昨年発売の「アンサー」、「アンサー2」、マレット型「DS72」、ツノ型「プライムタイン」の4モデルに加えて、マットブラックの「アンサー2」、ソール幅の広い「アンサーD」、小ぶりなマレット「オスロ4」が追加でラインナップされた。
これまでのモデル同様、追加モデルにも共通するのは、すべて鍛造したステンレス303の塊から削り出された完全削り出しであることと、フェースにミーリングされた「ディープAMP溝」によって転がり、打感、打音といったパターに求められる究極を追い求めたモデルだというところ。
試打したスペックは3モデルともマットブラック仕上げでカーボンシャフト装着モデル、長さは34インチ、ロフトは3度、ライ角70度(標準)。
それではピン型の原型となった「アンサー」を進化させ、直線基調にした「アンサー2」から中村のインプレッションを聞いてみよう。
アンサー2は見た目も打感もシャープ
「マットブラック仕上げのアンサー2はとにかくカッコよくて、これで入らなければ道具のせいではなく自分のせいだと割り切れます。構えた見た目、打感、転がりは文句のつけようがありませんが、芯を外したときのミスヒットには距離や方向性のバラつきがあり反応はシビアに出ます」(中村修、以下同)

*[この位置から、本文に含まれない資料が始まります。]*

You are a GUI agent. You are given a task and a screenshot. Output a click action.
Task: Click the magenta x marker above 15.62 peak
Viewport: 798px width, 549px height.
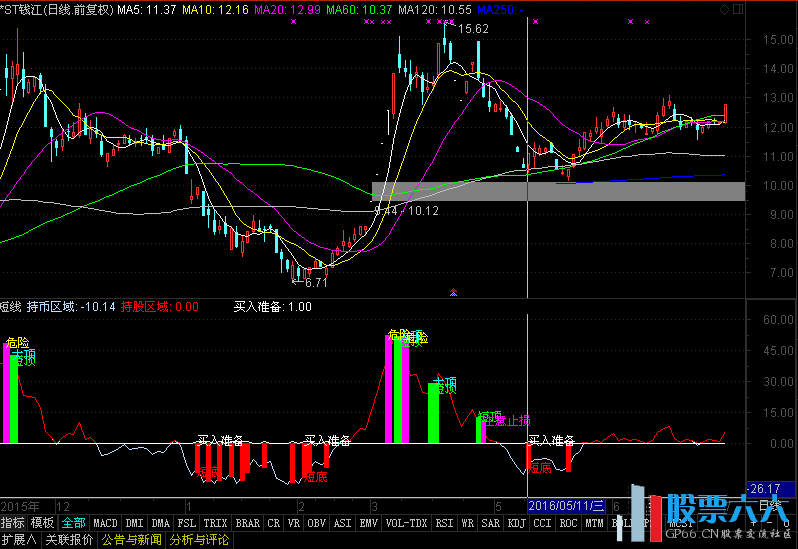[447, 20]
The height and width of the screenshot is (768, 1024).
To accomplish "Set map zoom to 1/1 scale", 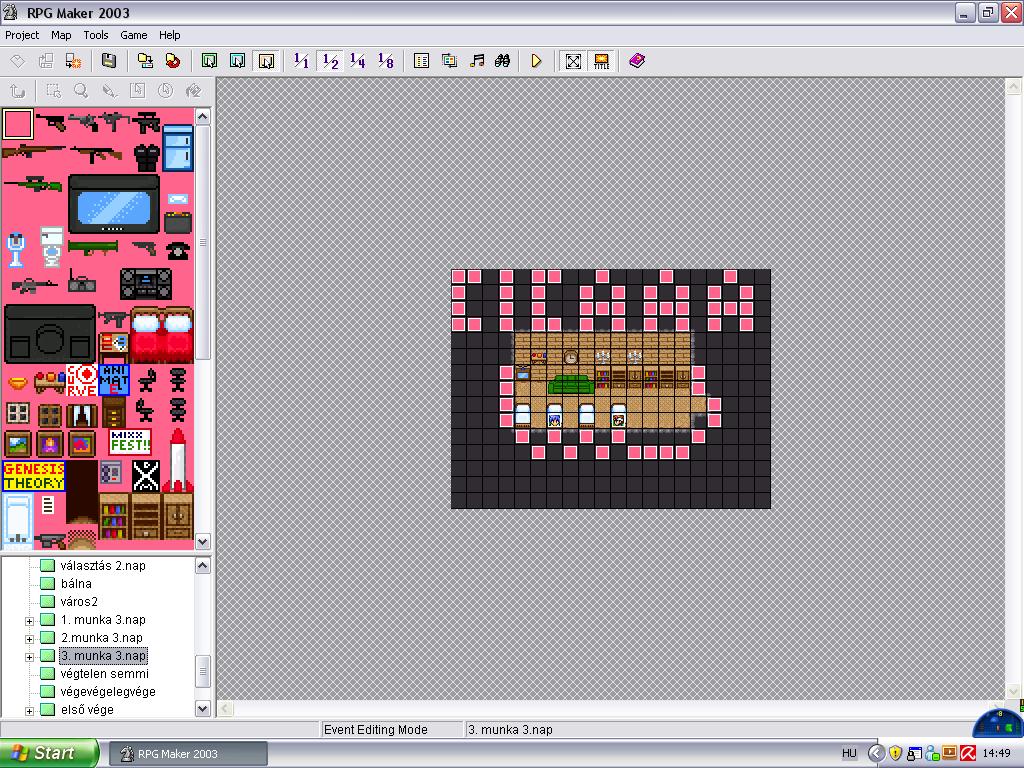I will [x=301, y=61].
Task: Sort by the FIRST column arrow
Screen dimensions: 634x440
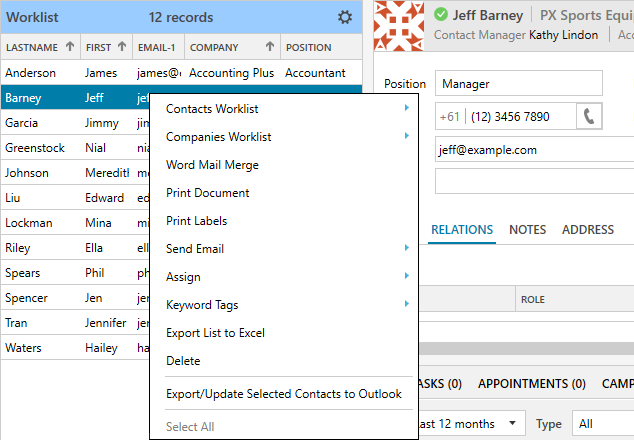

ストロークの安定感や芯でヒットする感覚の鋭さが必要だが、研ぎ澄ましたフィーリングを生かせるモデルだといえよう。「アンサー2」のヘッド重量は350グラムだから現代のパターヘッドの重量としては標準的な重さだ。
アンサーDはピン型にやさしさをプラス
「アンサーD」はピン型のシャープな構えやすさにやさしさをプラスしたモデルだという。
「ソール幅の広いアンサーDの特徴は二つ。ソール幅が広くなったことで座りが良い点と、とてもターゲットに対してスクェアに構えやすい点です。前述のアンサー2と比べてマレット型のオートマチック感がプラスされ、やさしいピン型としてかなり気に入りましたね」
直線基調のヘッドのメリットは、ターゲットに対してスクェアに構えやすいこととヘッドの幅でカップまでのラインをイメージしやすい点にある。ソール幅を広くしたことで慣性モーメントも増大しヘッド重量も365グラムとやや重めである点もミスヒットにも強くなっている要因だろう。
オスロ4は座りとストロークの安定感が抜群
「小ぶりなマレット型ですがヘッド重量は375グラムと重め。そのため打感にも重厚感があってヘッドの重さを感じながらボールをゆっくりと押すように安定したストロークができます。3モデルの中では最もミスヒットに強いモデルです」
マレット型でありながらストレートなシャフトに短めのスラントネックが装着されているから、ストローク中に自然な開閉が得られるアークタイプに分類される。ショートしがちなプレーヤーにおススメしたいモデルだと中村。
いずれのモデルも価格は66,000円(税込み)と決して安価なモデルではないが、ライ角は±4度の調整が可能で長さも31~36インチまでカスタム対応しているのもありがたい。
2023年のエースになる自分だけの一本が見つかりそうだ。